Within three business days after the date of scheduling if the service is scheduled at least ten business days before the appointment date.
If a service is scheduled less than three business days in advance, a GFE is not required.
Request a Good Faith Estimate before you schedule a healthcare item or service, which you will receive within three business days after the date of request.
Dispute a bill that you receive that is at least $400 more than your Good Faith Estimate.
Please make sure to save a copy or picture of your Good Faith Estimate when you receive it.
A Good Faith Estimate is only that: An estimate. There are a number of factors to consider when estimating how long it will take for you to complete therapy, such as the type of diagnosis/diagnoses, the severity of symptoms, your goals for therapy, etc. The actual healthcare items, services, or charges may differ or change throughout the year as life circumstances and needs may change. If there is any change to the information provided in a GFE, a new estimate will be provided no later than one business day before the appointment date. No healthcare items or services will be scheduled without your consent and you may request an updated GFE at any time.
A Good Faith Estimate is not a binding contract.
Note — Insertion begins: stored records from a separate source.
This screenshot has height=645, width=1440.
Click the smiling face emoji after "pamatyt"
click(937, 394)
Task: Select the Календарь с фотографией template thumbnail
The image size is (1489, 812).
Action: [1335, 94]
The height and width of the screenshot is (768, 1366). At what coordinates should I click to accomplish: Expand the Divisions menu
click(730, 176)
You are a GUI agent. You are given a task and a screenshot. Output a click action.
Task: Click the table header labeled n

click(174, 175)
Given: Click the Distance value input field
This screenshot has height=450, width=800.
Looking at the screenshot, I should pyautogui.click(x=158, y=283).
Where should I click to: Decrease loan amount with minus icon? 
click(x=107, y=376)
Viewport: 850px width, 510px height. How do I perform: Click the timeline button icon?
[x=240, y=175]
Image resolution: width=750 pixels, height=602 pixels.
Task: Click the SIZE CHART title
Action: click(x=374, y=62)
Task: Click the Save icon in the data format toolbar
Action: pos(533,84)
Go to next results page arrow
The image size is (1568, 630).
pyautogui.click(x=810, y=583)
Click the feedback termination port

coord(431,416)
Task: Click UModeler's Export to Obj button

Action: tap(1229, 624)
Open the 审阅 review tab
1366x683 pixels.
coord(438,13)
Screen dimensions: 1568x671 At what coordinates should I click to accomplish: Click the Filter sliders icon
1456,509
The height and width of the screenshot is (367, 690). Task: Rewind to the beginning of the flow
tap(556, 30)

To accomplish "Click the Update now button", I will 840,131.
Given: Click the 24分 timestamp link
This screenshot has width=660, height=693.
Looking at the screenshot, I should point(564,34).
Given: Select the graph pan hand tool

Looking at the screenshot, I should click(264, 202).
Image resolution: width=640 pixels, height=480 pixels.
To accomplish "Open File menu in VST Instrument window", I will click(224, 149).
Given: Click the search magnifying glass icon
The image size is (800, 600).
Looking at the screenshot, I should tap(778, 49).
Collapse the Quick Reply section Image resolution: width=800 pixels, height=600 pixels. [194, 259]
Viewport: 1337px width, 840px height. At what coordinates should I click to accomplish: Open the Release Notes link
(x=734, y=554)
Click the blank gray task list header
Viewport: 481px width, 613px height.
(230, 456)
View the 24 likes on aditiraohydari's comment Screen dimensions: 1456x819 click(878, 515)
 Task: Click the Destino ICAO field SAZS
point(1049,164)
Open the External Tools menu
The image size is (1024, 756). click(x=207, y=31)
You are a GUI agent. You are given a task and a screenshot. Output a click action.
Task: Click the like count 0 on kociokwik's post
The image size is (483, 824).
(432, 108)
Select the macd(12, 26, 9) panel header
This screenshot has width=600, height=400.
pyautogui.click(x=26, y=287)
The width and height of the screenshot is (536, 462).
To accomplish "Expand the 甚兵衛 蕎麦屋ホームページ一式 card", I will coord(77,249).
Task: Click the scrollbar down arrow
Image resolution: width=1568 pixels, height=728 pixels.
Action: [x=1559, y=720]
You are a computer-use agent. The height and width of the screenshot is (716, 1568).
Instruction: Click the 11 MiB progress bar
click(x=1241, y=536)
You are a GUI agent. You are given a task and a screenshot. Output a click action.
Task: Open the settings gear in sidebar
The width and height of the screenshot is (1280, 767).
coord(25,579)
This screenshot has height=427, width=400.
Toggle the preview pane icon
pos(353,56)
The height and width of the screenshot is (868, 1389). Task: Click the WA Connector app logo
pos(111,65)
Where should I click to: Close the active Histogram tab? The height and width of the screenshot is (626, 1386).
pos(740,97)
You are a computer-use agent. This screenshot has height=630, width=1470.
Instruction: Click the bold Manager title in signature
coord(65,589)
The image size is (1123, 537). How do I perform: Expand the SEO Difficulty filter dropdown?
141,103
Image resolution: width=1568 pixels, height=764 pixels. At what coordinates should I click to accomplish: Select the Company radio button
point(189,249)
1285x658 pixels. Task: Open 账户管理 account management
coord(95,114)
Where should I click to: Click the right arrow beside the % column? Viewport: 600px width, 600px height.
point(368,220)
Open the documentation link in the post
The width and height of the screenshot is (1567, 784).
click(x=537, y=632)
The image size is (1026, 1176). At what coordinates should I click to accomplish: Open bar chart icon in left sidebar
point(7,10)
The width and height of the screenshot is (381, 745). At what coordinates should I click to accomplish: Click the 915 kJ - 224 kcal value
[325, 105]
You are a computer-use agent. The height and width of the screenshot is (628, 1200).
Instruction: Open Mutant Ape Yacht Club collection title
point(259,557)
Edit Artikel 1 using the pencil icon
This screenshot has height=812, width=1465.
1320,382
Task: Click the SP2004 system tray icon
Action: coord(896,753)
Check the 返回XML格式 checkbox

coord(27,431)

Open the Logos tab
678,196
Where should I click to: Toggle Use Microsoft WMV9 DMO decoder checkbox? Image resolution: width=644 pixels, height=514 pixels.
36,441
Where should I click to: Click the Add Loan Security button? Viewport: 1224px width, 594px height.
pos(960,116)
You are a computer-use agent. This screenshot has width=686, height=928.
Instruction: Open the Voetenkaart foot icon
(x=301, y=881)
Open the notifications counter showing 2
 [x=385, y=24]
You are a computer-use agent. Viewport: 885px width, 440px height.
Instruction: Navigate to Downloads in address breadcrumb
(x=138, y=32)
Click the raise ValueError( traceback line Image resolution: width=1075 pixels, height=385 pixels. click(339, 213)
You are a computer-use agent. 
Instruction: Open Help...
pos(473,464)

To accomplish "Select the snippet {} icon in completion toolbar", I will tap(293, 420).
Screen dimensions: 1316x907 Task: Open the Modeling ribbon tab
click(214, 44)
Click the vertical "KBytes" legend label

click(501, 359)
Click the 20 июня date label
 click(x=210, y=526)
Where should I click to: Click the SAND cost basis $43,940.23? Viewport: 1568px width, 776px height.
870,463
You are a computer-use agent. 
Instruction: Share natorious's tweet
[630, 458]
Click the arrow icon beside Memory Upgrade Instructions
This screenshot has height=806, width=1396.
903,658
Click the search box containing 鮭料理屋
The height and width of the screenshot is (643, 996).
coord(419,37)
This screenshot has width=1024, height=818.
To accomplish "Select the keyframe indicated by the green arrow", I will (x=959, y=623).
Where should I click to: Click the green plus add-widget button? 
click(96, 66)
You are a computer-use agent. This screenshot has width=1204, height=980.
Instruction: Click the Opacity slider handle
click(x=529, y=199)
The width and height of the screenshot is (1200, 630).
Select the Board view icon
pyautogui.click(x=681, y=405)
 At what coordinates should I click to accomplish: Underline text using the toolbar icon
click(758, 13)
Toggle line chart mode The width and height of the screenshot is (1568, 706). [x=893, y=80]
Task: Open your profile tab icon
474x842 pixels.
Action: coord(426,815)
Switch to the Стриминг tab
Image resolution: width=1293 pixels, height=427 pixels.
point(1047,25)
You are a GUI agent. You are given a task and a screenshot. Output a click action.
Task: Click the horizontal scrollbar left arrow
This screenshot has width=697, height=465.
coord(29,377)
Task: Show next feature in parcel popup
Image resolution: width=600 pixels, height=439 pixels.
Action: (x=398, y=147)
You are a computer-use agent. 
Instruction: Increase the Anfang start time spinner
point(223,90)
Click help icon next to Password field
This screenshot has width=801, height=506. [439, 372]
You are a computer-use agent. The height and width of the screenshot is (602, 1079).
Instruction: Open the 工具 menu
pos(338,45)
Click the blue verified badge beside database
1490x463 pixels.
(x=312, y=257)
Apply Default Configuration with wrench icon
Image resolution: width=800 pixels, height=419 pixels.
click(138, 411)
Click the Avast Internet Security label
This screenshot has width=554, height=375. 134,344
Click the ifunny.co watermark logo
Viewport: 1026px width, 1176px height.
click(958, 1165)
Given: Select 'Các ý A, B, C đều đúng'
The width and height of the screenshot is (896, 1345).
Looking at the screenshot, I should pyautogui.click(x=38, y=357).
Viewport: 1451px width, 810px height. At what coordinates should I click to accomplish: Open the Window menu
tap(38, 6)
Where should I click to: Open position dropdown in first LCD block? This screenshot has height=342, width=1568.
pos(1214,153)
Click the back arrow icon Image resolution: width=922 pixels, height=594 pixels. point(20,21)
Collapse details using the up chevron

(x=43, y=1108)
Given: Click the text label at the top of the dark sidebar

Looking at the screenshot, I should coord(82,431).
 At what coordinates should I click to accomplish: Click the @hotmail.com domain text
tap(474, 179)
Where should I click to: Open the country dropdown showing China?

It does not obligate or require you to obtain any of the listed healthcare items or services from me at any time.
I am required by law to send all ongoing clients new Good Faith Estimates every 12 months. There are currently no provisions in the federal regulation allowing clients to waive their right to a Good Faith Estimate. As a result, clients cannot opt out of receiving a GFE and are required to acknowledge that they have received and understood each new GFE that is furnished.